Usulan PAW Awiluddin Sihak Masuk ke KPU, Erfan Tamsil: Masih Berpotensi Jadi Objek Sengketa PTUN
SELAYARTODAY.COM|| Terbitnya Keputusan Gubernur Sulawesi Selatan Nomor 981/VI/Tahun 2026 tentang pemberhentian Awiluddin Sihak sebagai Anggota DPRD Kabupaten Kepulauan Selayar masa jabatan 2024–2029, serta telah diterimanya surat permintaan usulan nama Pengganti Antar Waktu (PAW) dari DPRD Kabupaten Kepulauan Selayar oleh KPU, membuat sebagian masyarakat beranggapan bahwa proses PAW akan segera memasuki tahap penetapan.
Namun, pandangan berbeda disampaikan Wakil Ketua KNPI Kabupaten Kepulauan Selayar, Erfan Tamsil. Menurutnya, KPU sebaiknya tidak tergesa-gesa mengeksekusi proses PAW karena masih terbuka ruang hukum yang dapat ditempuh oleh Awiluddin Sihak.
"Negara kita adalah negara hukum. Sepanjang masih ada celah hukum yang dapat ditempuh, sebaiknya jangan buru-buru mengeksekusi proses tersebut. Saudara Awiluddin Sihak masih memiliki hak untuk mengajukan gugatan terhadap Surat Keputusan Gubernur ke Pengadilan Tata Usaha Negara apabila merasa haknya dirugikan," ujar Erfan.
Erfan menjelaskan, perkara yang menjadi dasar pemberhentian Awiluddin Sihak berkaitan dengan putusan pidana berdasarkan Pasal 263 KUHP tentang pemalsuan surat. Namun, menurutnya, hal tersebut tidak serta-merta menutup ruang hukum terhadap Keputusan Gubernur yang menjadi dasar pemberhentian sebagai anggota DPRD.
"Yang menjadi perhatian saya bukan lagi perkara pidananya, melainkan Keputusan Gubernur sebagai produk administrasi negara. Sepanjang terdapat alasan hukum yang dapat diuji, keputusan tersebut masih dapat menjadi objek sengketa di Pengadilan Tata Usaha Negara. Karena itu, saya berharap seluruh pihak menghormati proses hukum yang masih mungkin ditempuh," katanya.
Ia menambahkan bahwa KPU memang memiliki kewenangan menjalankan mekanisme PAW sesuai ketentuan peraturan perundang-undangan. Namun demikian, pelaksanaan kewenangan tersebut juga perlu mengedepankan asas kehati-hatian apabila masih terdapat upaya hukum yang berpotensi diajukan oleh pihak yang diberhentikan.
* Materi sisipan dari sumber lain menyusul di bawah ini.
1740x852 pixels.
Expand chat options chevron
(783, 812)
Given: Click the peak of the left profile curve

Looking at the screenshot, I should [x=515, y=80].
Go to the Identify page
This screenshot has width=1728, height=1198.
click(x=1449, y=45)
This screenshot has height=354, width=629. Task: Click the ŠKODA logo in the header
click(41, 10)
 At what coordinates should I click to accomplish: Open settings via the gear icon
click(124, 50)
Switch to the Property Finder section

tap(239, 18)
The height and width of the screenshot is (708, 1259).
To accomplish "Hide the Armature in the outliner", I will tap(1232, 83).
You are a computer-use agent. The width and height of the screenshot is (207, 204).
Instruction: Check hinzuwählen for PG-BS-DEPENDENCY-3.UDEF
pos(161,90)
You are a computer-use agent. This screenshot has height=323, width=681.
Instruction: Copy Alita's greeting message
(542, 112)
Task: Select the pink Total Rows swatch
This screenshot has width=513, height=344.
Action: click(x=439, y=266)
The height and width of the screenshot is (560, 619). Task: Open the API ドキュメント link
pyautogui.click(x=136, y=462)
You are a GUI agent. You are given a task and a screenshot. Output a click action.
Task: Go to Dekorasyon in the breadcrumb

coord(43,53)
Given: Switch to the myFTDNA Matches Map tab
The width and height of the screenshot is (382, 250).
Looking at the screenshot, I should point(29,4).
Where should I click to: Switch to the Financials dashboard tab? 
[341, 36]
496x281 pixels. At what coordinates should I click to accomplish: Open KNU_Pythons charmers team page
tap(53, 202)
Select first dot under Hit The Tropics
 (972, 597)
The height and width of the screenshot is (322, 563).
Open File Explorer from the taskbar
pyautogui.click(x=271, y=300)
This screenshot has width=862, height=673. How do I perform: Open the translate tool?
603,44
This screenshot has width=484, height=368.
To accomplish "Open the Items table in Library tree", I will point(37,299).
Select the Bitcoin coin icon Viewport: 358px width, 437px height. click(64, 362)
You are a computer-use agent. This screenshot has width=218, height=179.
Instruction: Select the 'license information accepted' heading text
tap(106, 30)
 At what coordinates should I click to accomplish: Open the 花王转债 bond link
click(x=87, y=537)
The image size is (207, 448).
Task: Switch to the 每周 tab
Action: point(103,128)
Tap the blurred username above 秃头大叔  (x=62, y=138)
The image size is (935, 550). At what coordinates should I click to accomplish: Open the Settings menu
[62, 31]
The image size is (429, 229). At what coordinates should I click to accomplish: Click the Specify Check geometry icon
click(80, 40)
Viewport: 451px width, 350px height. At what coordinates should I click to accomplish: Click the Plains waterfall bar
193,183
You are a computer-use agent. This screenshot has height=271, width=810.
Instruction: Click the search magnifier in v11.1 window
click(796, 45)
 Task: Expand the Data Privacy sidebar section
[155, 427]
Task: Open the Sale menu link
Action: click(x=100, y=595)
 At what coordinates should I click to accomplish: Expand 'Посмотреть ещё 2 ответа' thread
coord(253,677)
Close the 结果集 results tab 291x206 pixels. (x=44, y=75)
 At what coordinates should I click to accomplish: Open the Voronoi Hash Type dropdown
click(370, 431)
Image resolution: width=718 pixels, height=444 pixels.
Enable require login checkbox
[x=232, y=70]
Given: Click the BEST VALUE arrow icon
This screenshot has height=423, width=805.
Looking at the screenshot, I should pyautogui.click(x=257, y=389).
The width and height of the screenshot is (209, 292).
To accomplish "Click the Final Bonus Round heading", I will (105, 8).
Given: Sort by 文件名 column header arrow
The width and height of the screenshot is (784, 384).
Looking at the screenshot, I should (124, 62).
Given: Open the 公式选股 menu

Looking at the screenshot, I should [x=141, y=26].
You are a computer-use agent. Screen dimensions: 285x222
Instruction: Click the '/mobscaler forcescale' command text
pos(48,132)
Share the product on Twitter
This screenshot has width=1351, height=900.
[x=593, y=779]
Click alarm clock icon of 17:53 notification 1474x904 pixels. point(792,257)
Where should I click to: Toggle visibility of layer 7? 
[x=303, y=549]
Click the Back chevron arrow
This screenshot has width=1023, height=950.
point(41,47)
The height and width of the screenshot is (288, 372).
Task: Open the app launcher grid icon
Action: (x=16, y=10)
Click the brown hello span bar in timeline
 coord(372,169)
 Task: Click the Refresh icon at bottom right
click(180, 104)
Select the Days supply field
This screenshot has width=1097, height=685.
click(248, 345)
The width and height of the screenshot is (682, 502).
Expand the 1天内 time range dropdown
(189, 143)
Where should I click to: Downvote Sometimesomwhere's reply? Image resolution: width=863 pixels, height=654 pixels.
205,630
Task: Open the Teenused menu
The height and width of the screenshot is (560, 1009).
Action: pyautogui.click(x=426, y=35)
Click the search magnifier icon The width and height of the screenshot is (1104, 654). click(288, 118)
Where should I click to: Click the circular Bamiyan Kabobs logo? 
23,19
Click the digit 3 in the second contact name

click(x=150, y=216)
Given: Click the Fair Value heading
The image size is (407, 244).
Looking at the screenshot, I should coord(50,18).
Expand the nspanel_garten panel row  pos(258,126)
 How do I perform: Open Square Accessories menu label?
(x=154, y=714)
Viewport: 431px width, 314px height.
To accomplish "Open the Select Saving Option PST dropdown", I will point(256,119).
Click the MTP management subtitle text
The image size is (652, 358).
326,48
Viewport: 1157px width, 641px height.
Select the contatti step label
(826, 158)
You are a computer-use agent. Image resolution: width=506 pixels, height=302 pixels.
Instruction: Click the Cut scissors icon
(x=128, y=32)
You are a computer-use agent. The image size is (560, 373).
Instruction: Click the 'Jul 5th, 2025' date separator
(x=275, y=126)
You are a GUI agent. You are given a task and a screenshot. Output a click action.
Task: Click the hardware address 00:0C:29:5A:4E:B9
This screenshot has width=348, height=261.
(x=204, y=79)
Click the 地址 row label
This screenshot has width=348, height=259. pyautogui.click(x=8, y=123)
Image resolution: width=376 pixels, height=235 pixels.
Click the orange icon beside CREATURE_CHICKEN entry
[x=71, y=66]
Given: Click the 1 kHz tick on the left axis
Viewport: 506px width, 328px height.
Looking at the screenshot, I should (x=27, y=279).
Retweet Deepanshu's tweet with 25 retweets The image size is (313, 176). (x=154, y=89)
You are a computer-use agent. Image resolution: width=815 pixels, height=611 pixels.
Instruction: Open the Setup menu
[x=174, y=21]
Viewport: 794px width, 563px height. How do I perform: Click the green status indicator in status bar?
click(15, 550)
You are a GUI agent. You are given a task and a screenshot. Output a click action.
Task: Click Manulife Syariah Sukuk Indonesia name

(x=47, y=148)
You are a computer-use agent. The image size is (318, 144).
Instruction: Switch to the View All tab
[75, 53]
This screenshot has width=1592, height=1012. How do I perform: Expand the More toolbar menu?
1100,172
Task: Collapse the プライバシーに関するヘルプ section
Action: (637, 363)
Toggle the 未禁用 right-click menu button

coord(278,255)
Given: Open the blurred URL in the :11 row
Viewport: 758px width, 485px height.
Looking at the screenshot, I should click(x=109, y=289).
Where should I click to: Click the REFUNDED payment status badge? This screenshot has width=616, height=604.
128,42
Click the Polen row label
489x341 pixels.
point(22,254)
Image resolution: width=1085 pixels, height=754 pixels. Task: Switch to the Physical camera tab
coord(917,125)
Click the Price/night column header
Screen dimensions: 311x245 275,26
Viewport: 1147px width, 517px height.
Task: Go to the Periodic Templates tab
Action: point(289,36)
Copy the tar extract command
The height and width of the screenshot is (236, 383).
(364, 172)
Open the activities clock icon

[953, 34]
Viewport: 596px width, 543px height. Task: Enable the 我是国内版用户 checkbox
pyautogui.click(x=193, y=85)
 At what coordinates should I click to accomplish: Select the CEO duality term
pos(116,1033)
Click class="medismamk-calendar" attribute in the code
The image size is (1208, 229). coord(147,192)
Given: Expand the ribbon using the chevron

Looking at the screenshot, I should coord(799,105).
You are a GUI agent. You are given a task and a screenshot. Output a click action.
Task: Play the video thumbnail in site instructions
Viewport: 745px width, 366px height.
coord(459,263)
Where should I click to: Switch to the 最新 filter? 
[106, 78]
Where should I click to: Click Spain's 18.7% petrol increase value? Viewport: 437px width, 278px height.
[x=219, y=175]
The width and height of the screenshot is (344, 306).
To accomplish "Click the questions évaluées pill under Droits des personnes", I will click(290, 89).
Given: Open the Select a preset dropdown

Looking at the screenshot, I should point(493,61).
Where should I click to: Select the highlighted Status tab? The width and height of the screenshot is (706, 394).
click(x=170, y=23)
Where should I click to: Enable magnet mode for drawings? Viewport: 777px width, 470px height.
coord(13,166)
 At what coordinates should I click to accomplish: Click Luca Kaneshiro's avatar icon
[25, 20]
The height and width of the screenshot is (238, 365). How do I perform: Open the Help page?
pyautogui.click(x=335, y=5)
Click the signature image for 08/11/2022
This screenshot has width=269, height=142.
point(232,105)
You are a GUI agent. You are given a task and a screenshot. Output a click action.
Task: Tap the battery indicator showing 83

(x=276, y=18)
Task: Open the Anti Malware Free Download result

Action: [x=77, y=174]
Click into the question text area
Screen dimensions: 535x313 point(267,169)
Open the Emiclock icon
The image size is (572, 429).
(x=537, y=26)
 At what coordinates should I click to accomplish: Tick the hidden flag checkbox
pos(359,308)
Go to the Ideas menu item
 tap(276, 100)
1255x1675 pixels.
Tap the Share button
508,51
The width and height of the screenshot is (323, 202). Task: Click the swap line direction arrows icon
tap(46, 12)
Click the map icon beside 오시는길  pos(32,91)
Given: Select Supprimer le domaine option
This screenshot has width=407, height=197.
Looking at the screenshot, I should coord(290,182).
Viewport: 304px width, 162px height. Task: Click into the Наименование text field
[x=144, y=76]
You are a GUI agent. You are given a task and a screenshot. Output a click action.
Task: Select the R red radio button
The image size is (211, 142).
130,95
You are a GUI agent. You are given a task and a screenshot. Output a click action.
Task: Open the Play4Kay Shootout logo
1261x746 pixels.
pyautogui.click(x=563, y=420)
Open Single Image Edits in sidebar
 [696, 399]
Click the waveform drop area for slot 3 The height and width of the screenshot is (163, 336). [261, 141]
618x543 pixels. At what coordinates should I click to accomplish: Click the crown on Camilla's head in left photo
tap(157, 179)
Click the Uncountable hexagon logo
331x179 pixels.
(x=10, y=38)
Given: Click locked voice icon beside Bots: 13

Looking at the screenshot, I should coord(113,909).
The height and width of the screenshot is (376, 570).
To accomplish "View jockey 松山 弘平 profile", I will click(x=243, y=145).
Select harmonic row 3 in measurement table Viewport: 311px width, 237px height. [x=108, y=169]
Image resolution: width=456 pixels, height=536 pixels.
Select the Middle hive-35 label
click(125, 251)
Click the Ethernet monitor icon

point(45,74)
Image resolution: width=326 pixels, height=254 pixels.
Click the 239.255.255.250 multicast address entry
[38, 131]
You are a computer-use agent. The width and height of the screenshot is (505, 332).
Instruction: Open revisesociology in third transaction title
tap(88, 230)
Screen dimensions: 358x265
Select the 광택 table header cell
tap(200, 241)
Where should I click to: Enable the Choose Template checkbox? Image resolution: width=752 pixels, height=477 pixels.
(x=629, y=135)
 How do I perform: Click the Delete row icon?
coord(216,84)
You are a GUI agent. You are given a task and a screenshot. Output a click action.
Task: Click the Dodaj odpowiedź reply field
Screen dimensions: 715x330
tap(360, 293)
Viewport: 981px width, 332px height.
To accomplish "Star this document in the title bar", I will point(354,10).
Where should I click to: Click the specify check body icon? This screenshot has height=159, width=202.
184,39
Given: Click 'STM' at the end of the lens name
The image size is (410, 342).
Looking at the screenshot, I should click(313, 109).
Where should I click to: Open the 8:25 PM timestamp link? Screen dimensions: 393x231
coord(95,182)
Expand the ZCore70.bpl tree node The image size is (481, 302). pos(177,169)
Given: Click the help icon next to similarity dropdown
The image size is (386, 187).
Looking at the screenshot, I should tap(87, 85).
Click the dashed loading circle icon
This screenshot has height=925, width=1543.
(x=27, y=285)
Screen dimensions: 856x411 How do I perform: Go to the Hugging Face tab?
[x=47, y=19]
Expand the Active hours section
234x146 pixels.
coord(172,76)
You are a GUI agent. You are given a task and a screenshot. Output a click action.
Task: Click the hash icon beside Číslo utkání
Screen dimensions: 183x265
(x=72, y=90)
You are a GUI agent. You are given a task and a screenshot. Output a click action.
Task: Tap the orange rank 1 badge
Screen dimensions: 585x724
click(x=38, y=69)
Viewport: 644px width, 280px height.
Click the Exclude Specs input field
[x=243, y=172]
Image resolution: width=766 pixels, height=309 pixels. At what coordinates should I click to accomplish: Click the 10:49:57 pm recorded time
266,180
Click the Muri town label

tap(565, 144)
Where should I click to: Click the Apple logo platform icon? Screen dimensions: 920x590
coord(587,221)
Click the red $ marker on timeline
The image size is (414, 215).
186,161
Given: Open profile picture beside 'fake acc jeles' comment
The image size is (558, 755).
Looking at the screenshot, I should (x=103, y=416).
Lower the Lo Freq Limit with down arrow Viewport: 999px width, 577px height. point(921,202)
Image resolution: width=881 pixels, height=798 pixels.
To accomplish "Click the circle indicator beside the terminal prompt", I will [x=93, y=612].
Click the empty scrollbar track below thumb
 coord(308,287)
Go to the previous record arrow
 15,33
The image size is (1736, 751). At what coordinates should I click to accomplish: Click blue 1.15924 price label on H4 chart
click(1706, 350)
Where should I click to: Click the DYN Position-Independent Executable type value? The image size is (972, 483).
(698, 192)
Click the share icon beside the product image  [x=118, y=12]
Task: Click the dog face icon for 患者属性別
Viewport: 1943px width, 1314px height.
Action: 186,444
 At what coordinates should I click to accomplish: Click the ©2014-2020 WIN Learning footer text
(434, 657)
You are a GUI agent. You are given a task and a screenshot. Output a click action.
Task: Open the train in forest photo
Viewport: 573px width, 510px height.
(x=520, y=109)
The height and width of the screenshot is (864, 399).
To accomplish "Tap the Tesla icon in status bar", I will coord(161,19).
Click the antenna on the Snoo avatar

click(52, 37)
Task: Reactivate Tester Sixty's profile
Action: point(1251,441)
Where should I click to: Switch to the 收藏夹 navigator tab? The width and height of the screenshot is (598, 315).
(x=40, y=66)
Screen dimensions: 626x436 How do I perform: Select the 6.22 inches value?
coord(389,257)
"Kita semua menginginkan kepastian hukum, tetapi kepastian hukum juga harus dibangun di atas penghormatan terhadap hak setiap warga negara untuk memperoleh keadilan. Jangan sampai proses administrasi berjalan lebih cepat daripada kesempatan seseorang menggunakan hak hukumnya. Jika nantinya seluruh upaya hukum telah ditempuh atau memang tidak digunakan, tentu proses PAW dapat dilanjutkan sesuai mekanisme yang berlaku," tegasnya.
Erfan menegaskan bahwa pandangannya bukan dimaksudkan untuk menghambat proses PAW, melainkan sebagai bentuk penghormatan terhadap prinsip due process of law, sehingga setiap keputusan administrasi yang masih memiliki ruang untuk diuji dapat memperoleh kepastian hukum sebelum seluruh tahapan diselesaikan.
Sementara itu, Ketua KPU Kabupaten Kepulauan Selayar dalam keterangannya menyampaikan bahwa KPU telah menerima surat dari DPRD mengenai permintaan usulan nama calon PAW. KPU menegaskan akan menjalankan seluruh proses sesuai ketentuan peraturan perundang-undangan yang berlaku dan berdasarkan dokumen resmi yang diterima.
Dengan demikian, proses PAW Awiluddin Sihak kini menjadi perhatian publik. Di satu sisi, tahapan administrasi telah berjalan, sementara di sisi lain muncul pandangan bahwa hak setiap warga negara untuk menempuh upaya hukum juga harus dihormati sebagai bagian dari prinsip negara hukum. Perdebatan tersebut diharapkan dapat diselesaikan melalui mekanisme hukum yang berlaku sehingga menghasilkan kepastian hukum bagi seluruh pihak.